On the back edge of a wing there are ailerons, small mobile panels by which the rolling motion of an airplane is regulated. Under a wing, dash boards are located, which are bending downward panels intended for the increase of stability and dirigibility of a machine during lifting-off and landing. At flight they are released on a small corner, and at landing they are fully release in order to decrease the speed. (“Airplane,” Encarta encyclopedia, 2003)
Often vertical wingtips are also placed on wings which diminish air eddies on wing tails, reducing the level of vibration, and, as a result, saving fuel. Aerodynamic properties of a wing are determined by its wing spread, area, and sweep corner.
Apart from wings, most planes have a mechanical tail which also works as a stabilizer. When the plane is turning or banking is keeps this process as stabilized as possible. In fuselage tail section a tail fin, stabilizer, diving-rudder and vertical rudder are located. All together these elements form fin assembly, which makes an airplane stable at flight. A tail fin regulates stability of a plane on the axis of motion; and stabilizers, which in most cases resembles wings by their construction, control plane’s tangage (Bloomfield, 2003).

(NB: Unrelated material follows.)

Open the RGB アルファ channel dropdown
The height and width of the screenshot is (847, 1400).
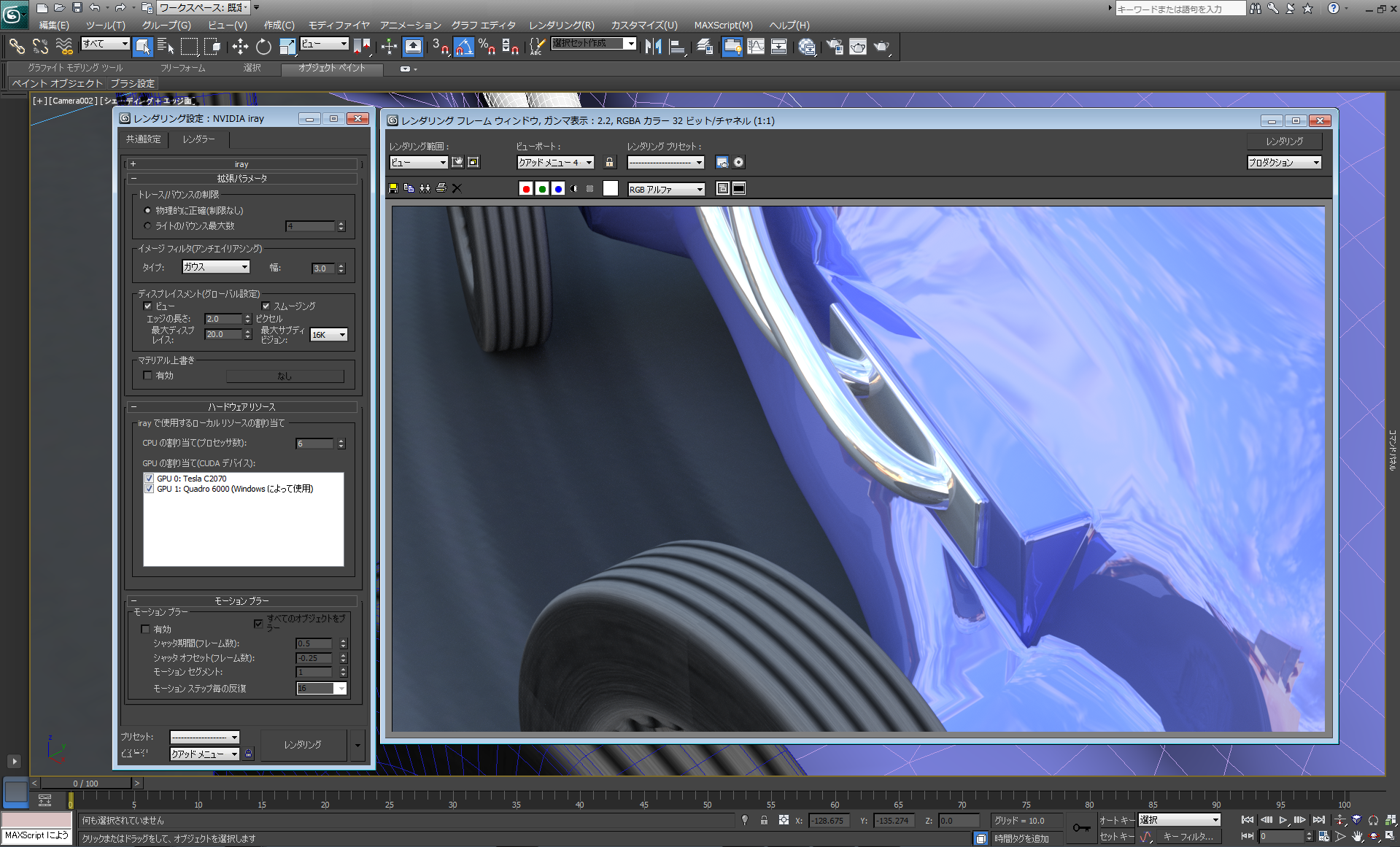666,190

Besides, an airplane includes landing gears, chassis, which are brakes and tires designed specifically for the demands of flight. Tires must be capable of going from a standstill to nearly 200 mph at landing, as well as carrying nearly 400 metric tons. Brakes are special heat-resistant materials, which are able to stop a 400-metric-ton airliner aborting a takeoff at the last possible moment (Bloomfield, 2003). However, chassis could be a great burden at flight, because they create superfluous resistance reducing the speed. Therefore, practically all modern airplanes are constructed with build with contractile undercarriage.
For modern airplanes turbojet or turboprop engines are characteristic. The simplified scheme of ramjet looks the following way: a turbine revolves a ventilator, which disperses blast, entering combustion chambers. Here it interfuses with fuel from a tank; mixture burns; and gas mass, which considerably exceeds mass of the air entering an engine, appears. Breaking forth outside, the stream of hot gas creates traction, setting an airplane in motion (Bloomfield, 2003).

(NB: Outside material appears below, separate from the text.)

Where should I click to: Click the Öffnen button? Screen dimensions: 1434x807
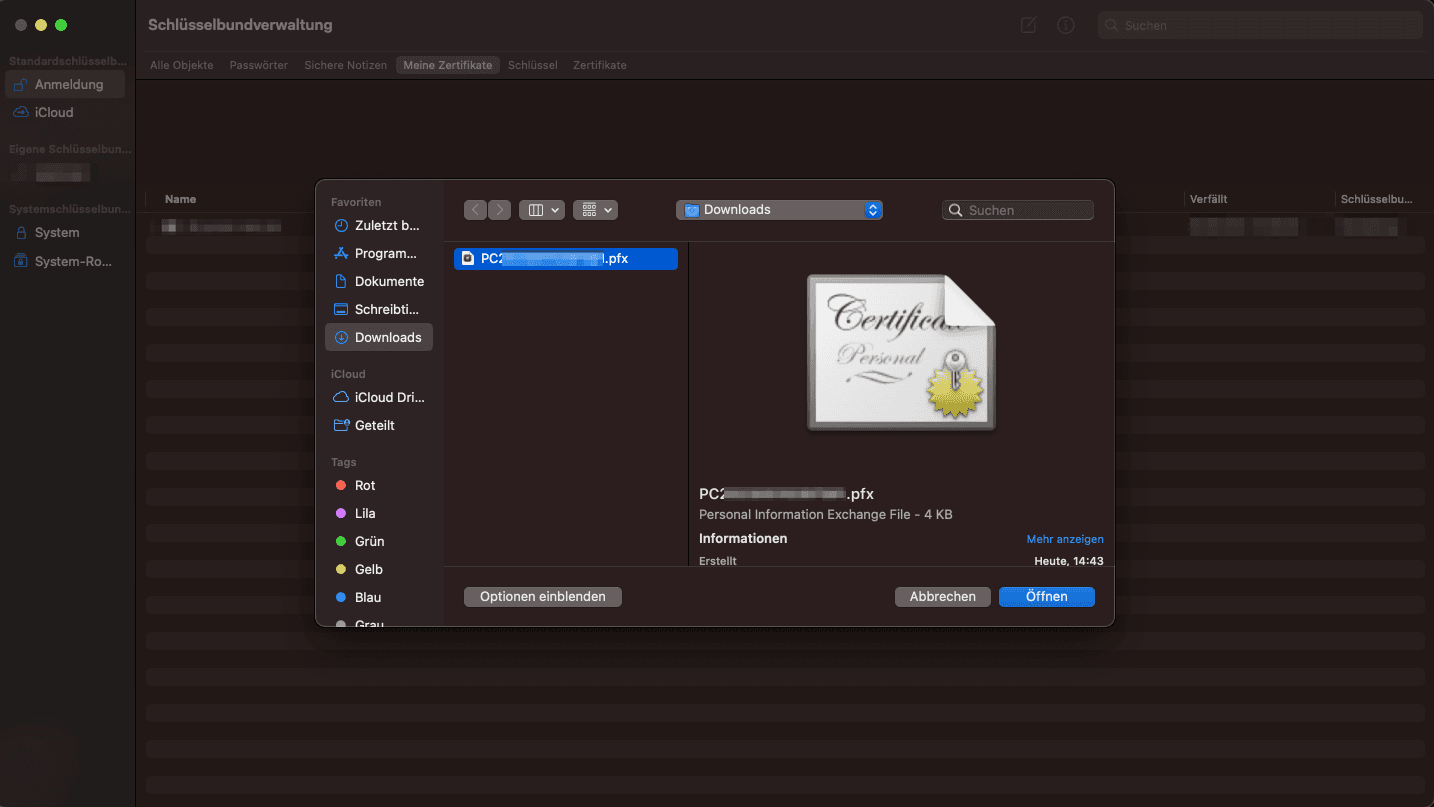coord(1046,597)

Commercial airlines are probably one of the top ideas in the 20th century. After the Wright Brothers made history in their first flight, the next question was how to transport people to different locations. One of the first problems that came about was how will people breathe inside the cabin (Heppenheimer, 2004). The air we breathe inside an airplane is pumped by the jet engines. The jet engine has a compressor that takes the low density air outside and boosts its pressure and density. Some of this air is then redirected to the cabin after passing through an air conditioner to cool the air. (Bloomfield, 2003)
The concept of the Airplane is based a lot on the information in Chapter 2 in our physics book which deals with time, velocity, and motion in a constant straight line. I will say that 85% of the way a plane flies has to do with physics, and how you can manipulate gravity and other forces in the earth. The Wrights brothers recognized the idea and engineered the perfect introduction of an airplane.
Finally, our lives have become easier thanks to the invention of the airplane. We are capable of flying to any part of the world in matter of hours. In early history we used railroads which took hours just for a short distance. Nowadays airplanes even play a big factor in War fair.
Even mail is capable of being sent and received in a couple of days all across the world. Thanks to Newton laws and the Wright brothers who had the ambition to create the first piloted plane.